The Research Experiences for High School and Undergraduate Students (REHU) program of the P50 Genes & Addiction NIDA Center for GWAS in Outbred Rats provided four participants an opportunity to conduct 10-week summer research projects with their mentors in three laboratories of the Center. In addition, REHU students attended journal club, wrote a research paper, and presented their work on the on-line symposium.
Gwendalyn Johnson (Undergraduate, University of Memphis) worked in Chen Lab of University of Tennessee Health Science Center
Gwendalyn Johnson recently graduated from the University of Memphis with a Bachelor of Arts in psychology. Her focus for the duration of the REHU program was analyzing Ethovision video data for the P50 study. Previous behavioral testing videos that were recorded with outdated software and/or lacking segments of video data were updated to newer software and were reanalyzed by adjusting the video settings to better locate and track the rats during testing. With more reliable data, greater insight can be made in determining the social impact on nicotine administration.
Gabriel Santos (Undergraduate,University at Buffalo,) worked in Meyer Lab of University at Buffalo
Gabriel’s work was focused on measuring operant behaviors related to drug addiction. He worked on a “short access” paradigm that the animal is exposed to a addictive substance for a short period of time multiple times, as opposite to “long access” when animal is exposed for days continuously. He learned to use operant boxed and record behaviors using MedPC software. He analysed the data and presented it at the Symposium.
Talia Kasman (Senior,Glenbard South High School) worked in Meyer Lab of University at Buffalo
Talia is a senior in Glenbard South High School. She joined REHU program in order to gain knowledge and experience in a scientific research field. Her work in Dr. Meyer’s lab was related to study of drug addiction traits in an animal model of Heterogeneous Stock outbred rats. She participated in setting up and running behavioral experiments and in collecting tissue samples for genotyping.

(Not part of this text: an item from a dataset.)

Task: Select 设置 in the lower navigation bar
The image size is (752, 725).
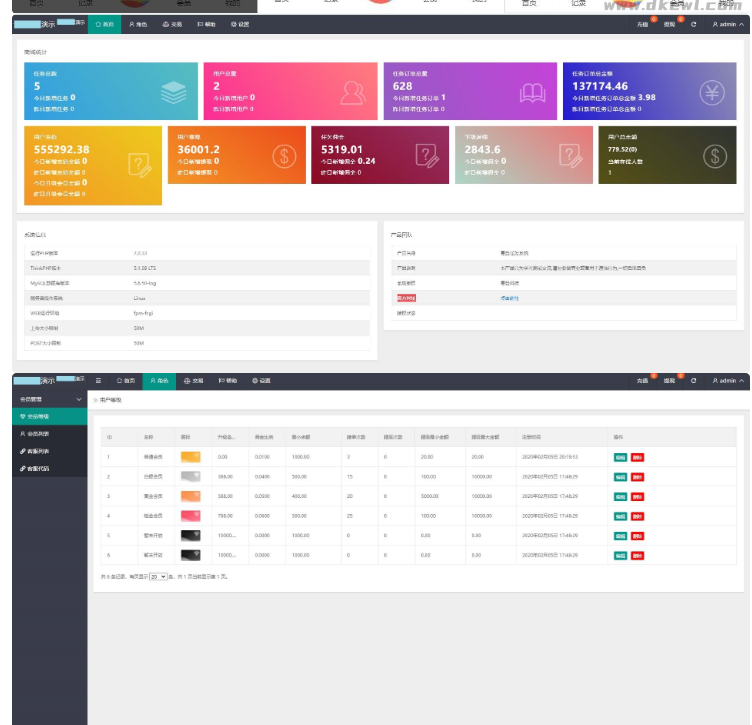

Alan Lin (Undergrad, Wilson College) worked in Palmer Lab of University of California, San Diego
Alan’s project was to design the Shiny app to access the database in the Palmer Lab at UCSD. As the central hub for over 10 collaborating labs around the world, the lab is interested in improving data accessibility for their collaborators. The goal was to increase productivity for all labs by eliminating the need for a Palmer Lab administrator to respond to data sharing requests; instead, efforts could be directed towards interpreting their data for new insights to submit on the next grant proposal cycle. I really valued the control I held in every aspect throughout the project, from writing each line of code that supported the framework of the Shiny app to the extraction and preparation of the data driving the interactive visualizations throughout the dashboard. Working as the sole developer of the app instilled a sense of ownership and responsibility within him that he will nurture through thoughtful consideration on each project in this curriculum.
Sammy Myakishev-Rempel (University City High School) worked in Palmer Lab of University of California, San Diego
Sammy is a raising freshman in the Rochester Institute of Technology. Her work in Palmer lab was focused on setting up a dashboard for displaying database content and summary to collaborators. She created a framework to connect PostGreSQL to the server on AWS that can be used for RShiny Dashboard app, and displayed on Center’s website..
Sevim Bianchi (Undergrad, University of California,San Diego) worked in Sanches-Roige Lab of University of California,San Diego
Sevim’s work was related to elucidating the genetic signature for opioid misuse that is captured via self-report in an unselected population, and compare it to the risk for opioid use disorder, to provide insights into an intermediate behavior that may set the stage for later transition to drug addiction. She worked with the large cohort of female research participants drawn from the customer base of 23andMe.
Laylah Welch (Undergrad, High Point University) worked in Solberg Woods Lab of Wake Forest University, School of Medicine
Laylah is a third year Biology major from High Point University. She is also double minoring in Civil Responsibility and Women + Gender Studies. She aspires to pursue a Public Health career. In Dr. Solberg-Woods lab she was focused on the Type 2 Diabetes research in HS rats model.
Amaiya Anthony (Undergrad, High Point University) worked in Solberg Woods Lab of Wake Forest University, School of Medicine
Project Title: Measuring Krtcap3 Expression in the Adrenal Gland of High Fat Female HS Rats.
Amaiya Anthony is a rising senior studying Neuroscience at High Point University. During the REHU program, she measured Krtcap3 expression in the adrenal gland of female HS rats. Results from a previous study led to the hypothesis that the gene Krtcap3 possibly protects HS rats from stress. With this relationship in mind, Amaiya’s summer project focused on measuring expression of this gene in the adrenal gland, which plays an important role in the HPA axis, which mediates one’s response to stress by releasing hormones. The results from this summer project will contribute to the knowledge of where Krtcap3 may be acting within HS rats, and it can further the work being done to understand how this gene regulates adiposity.